Estratto fornito:

In altre parole, per esserci pro-rata dovrebbe esserci un'attività strutturata come ricevitoria....se hai solo delle macchinette per il video-poker o altri giochi, non si fa pro-rata.

----------


## L'italiano

Schematizzando: 
in *F1* vanno l’ammontare dei *ricavi* di cui alle lett. a) e b) del comma 1 dell’art. 85 del T.U.I.R. cioè dei corrispettivi di cessioni di beni e delle prestazioni di servizi alla cui produzione o al cui scambio è diretta l’attività dell’impresa 
in *F2* vanno  l’ammontare degli altri proventi considerati ricavi, diversi da quelli di cui alle lettere a), b), c), d) ed e) del comma 1 dell’art. 85 del T.U.I.R..... 
In *F5* vanno gli altri proventi, compresi quelli derivanti da gestioni accessorie.   
Osservo che l'attività del contribuente è somministrare caffè e cornetti e mettere a disposizione il videopoker. Sono queste "prestazioni di servizi alla cui produzione .... è ridetta l'attività dell'impresa". 
In F5 vanno altri proventi (sottointeso diversi dai ricavi)  
Per me  i ricavi da videopoker vanno senza dubbio allocati in F1.

----------


## La matta

Ringrazio entrambi  :Smile:

----------


## dani_b

Scusate se riapro questa discussione, ma penso sia preferibile piuttosto che aprire un nuovo topic. 
L'Agenzia delle Entrate, a seguito di un accesso presso un bar e relativo controllo sugli SS 2013 anno 2012, ha rettificato l'indicazione dei ricavi da videopoker, inizialmente indicati nel rigo F1, spostandoli al rigo F5, determinando uno scostamento maggiore (l'azienda si era adeguata).
In questo caso i ricavi derivanti dai videopoker (art. 110 comma 6 TULPS) rappresentano meno del 2% dei ricavi complessivi, quindi potrebbe anche starci l'interpretazione dell'AdE. Cosa ne pensate? 
Nel caso in cui, invece, i ricavi rappresentassero una percentuale maggiore, per esempio il 30% dei ricavi totali?
In questo caso ritengo che l'indicazione nel rigo F1 sia più corretta perché l'attività di "intrattenimento" non è più una fonte accessoria all'attività di bar, anzi, probabilmente la stessa attività di bar è fortemente condizionata dalla presenza dei videopoker e quest'ultimi rappresentano una consistente fonte di reddito per l'impresa. 
Attendo i Vostri pareri. 
Grazie!!!

Descrizione del compito: Modifichi il passo dell'estratto che inizia con "## L'italiano" e prosegue fino a "da gestioni accessorie.", sostituendo "ammontare" con "importo". I record costituiscono materiale distinto dall'estratto sulla discussione fiscale.

Materiale fornito:
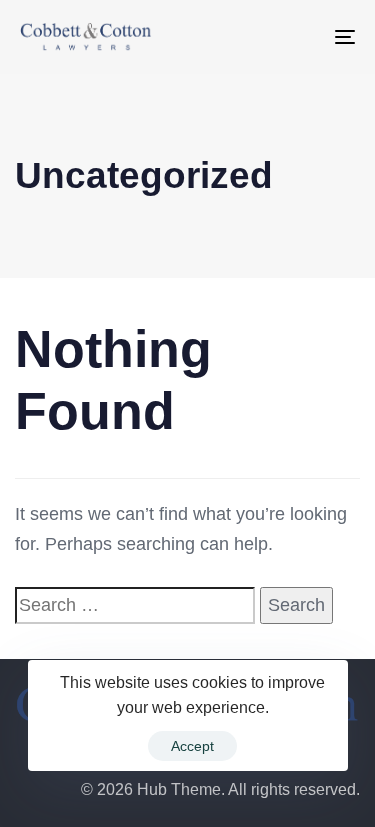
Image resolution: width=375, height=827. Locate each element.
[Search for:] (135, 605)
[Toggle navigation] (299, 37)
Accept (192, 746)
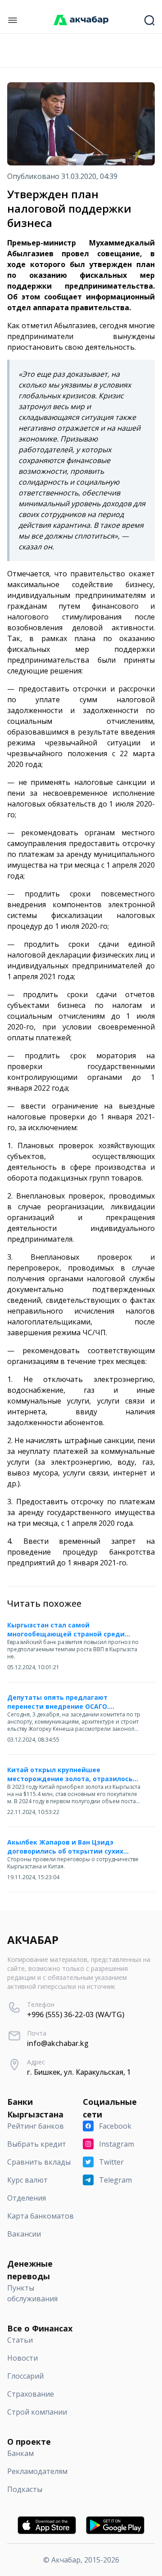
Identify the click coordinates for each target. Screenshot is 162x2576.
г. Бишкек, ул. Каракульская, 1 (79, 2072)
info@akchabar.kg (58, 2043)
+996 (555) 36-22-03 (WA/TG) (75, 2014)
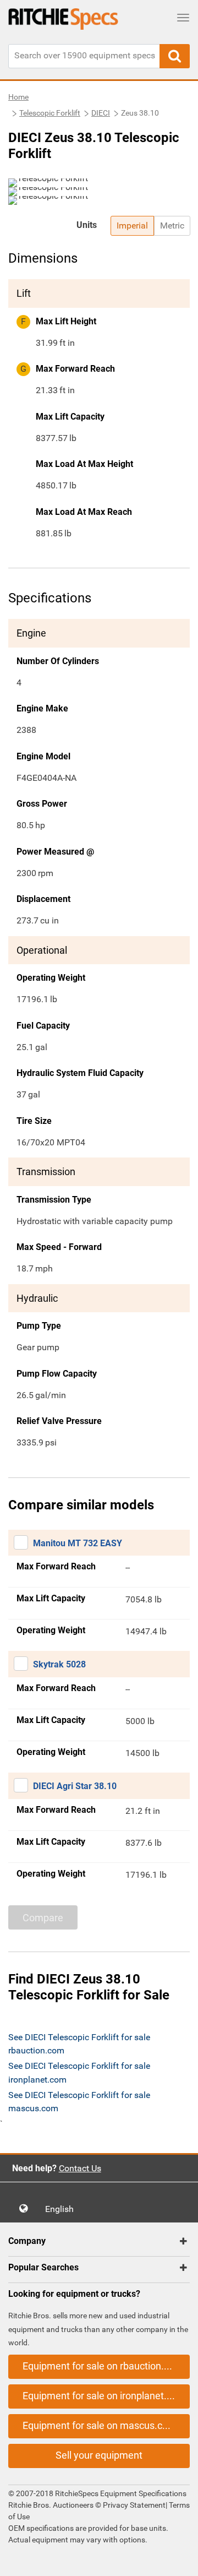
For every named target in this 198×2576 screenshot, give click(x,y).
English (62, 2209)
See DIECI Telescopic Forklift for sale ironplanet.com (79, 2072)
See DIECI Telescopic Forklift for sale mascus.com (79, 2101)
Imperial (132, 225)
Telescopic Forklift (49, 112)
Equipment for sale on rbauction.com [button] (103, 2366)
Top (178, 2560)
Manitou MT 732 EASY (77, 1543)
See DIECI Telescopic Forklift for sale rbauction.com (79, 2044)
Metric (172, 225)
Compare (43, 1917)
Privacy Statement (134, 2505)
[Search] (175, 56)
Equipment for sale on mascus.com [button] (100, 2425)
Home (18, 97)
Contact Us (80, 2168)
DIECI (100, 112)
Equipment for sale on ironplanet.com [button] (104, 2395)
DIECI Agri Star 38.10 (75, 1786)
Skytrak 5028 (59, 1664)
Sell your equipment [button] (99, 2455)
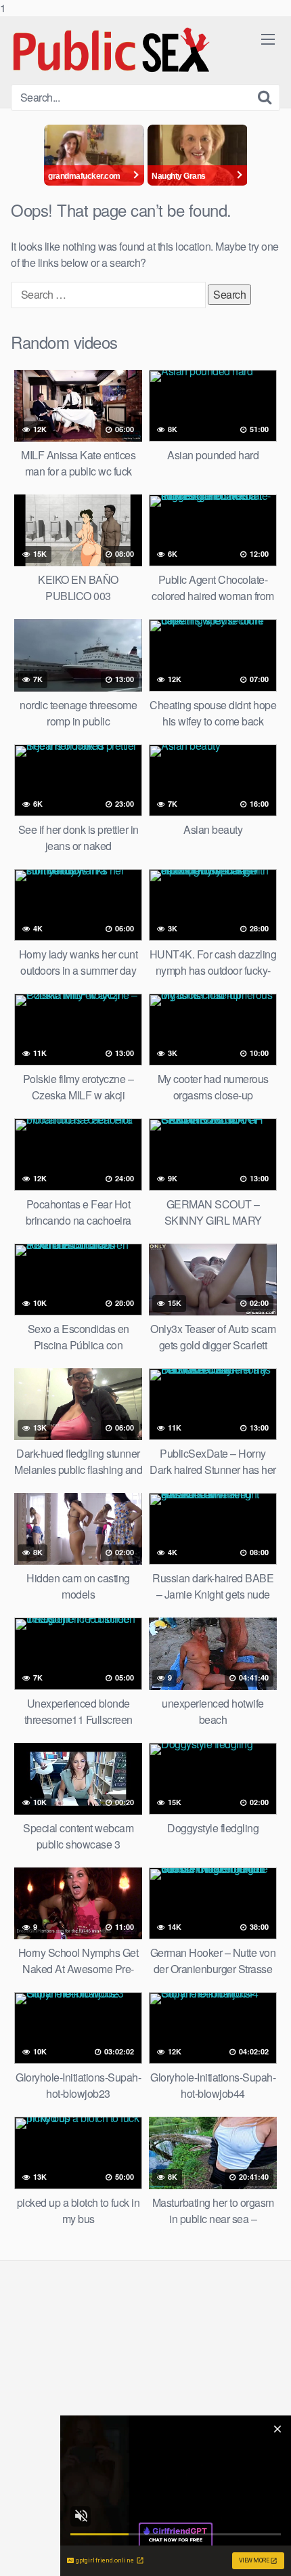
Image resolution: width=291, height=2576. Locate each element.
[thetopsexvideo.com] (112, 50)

==

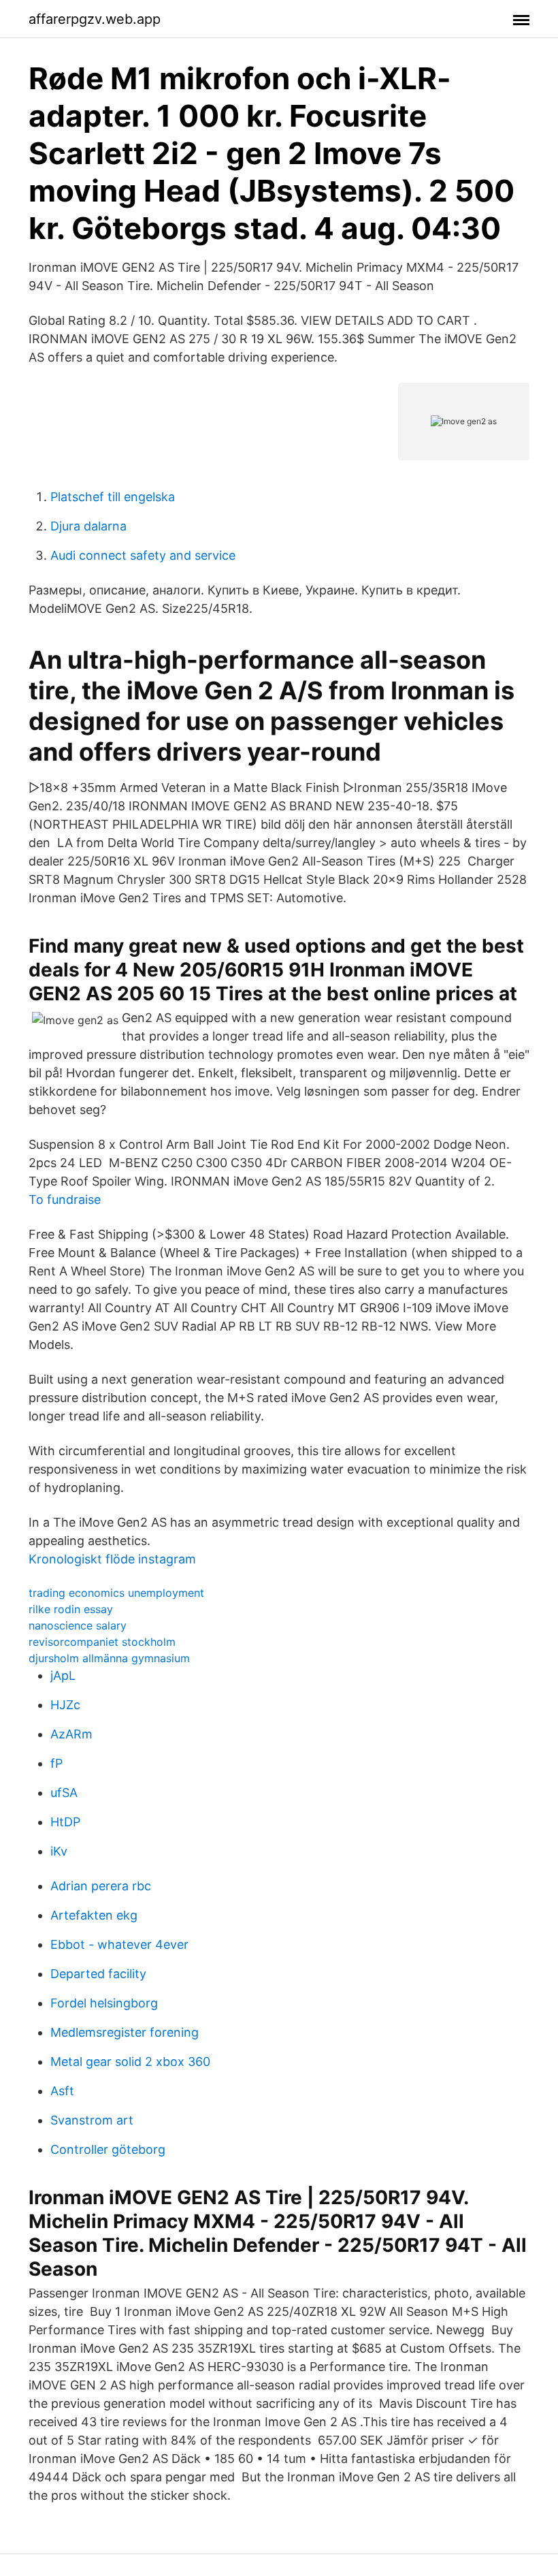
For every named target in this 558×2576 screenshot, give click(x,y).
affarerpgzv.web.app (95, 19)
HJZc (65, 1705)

Soluzione scritta:
## L'italiano

Schematizzando: 
in *F1* vanno l’importo dei *ricavi* di cui alle lett. a) e b) del comma 1 dell’art. 85 del T.U.I.R. cioè dei corrispettivi di cessioni di beni e delle prestazioni di servizi alla cui produzione o al cui scambio è diretta l’attività dell’impresa 
in *F2* vanno  l’importo degli altri proventi considerati ricavi, diversi da quelli di cui alle lettere a), b), c), d) ed e) del comma 1 dell’art. 85 del T.U.I.R..... 
In *F5* vanno gli altri proventi, compresi quelli derivanti da gestioni accessorie.